Exercise materials →
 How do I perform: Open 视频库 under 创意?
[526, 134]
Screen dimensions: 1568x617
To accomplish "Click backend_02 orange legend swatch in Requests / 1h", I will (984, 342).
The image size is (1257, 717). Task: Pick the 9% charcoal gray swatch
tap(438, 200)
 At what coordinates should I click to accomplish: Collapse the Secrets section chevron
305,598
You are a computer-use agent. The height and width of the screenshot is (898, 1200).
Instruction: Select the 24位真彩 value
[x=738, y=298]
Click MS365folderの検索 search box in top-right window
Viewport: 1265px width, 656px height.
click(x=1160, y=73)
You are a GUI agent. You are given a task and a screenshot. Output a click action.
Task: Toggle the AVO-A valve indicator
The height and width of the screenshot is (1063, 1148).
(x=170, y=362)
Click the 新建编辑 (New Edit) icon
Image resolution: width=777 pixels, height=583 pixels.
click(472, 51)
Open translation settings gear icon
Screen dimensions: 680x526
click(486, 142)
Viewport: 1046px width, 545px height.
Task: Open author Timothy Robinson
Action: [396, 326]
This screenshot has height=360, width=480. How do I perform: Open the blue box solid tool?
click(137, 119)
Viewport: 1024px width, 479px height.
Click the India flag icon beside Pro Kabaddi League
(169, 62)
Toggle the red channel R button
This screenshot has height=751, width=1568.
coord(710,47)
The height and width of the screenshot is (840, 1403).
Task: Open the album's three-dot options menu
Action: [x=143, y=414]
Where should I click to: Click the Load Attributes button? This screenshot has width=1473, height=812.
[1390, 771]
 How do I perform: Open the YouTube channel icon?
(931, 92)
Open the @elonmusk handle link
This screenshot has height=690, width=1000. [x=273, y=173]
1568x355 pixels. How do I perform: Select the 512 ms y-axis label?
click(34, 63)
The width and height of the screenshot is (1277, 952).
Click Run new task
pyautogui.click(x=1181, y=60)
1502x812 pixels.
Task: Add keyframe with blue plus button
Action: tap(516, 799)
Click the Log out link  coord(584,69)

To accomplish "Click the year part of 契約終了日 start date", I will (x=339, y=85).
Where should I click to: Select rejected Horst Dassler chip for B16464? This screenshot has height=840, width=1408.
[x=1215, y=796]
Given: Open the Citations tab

Given request →
Find every line in the material above that contains the word "pixels", and copy each one in full.

Output below →
Image resolution: width=777 pixels, height=583 pixels.
1568x355 pixels. How do I perform: Select the 512 ms y-axis label?
1502x812 pixels.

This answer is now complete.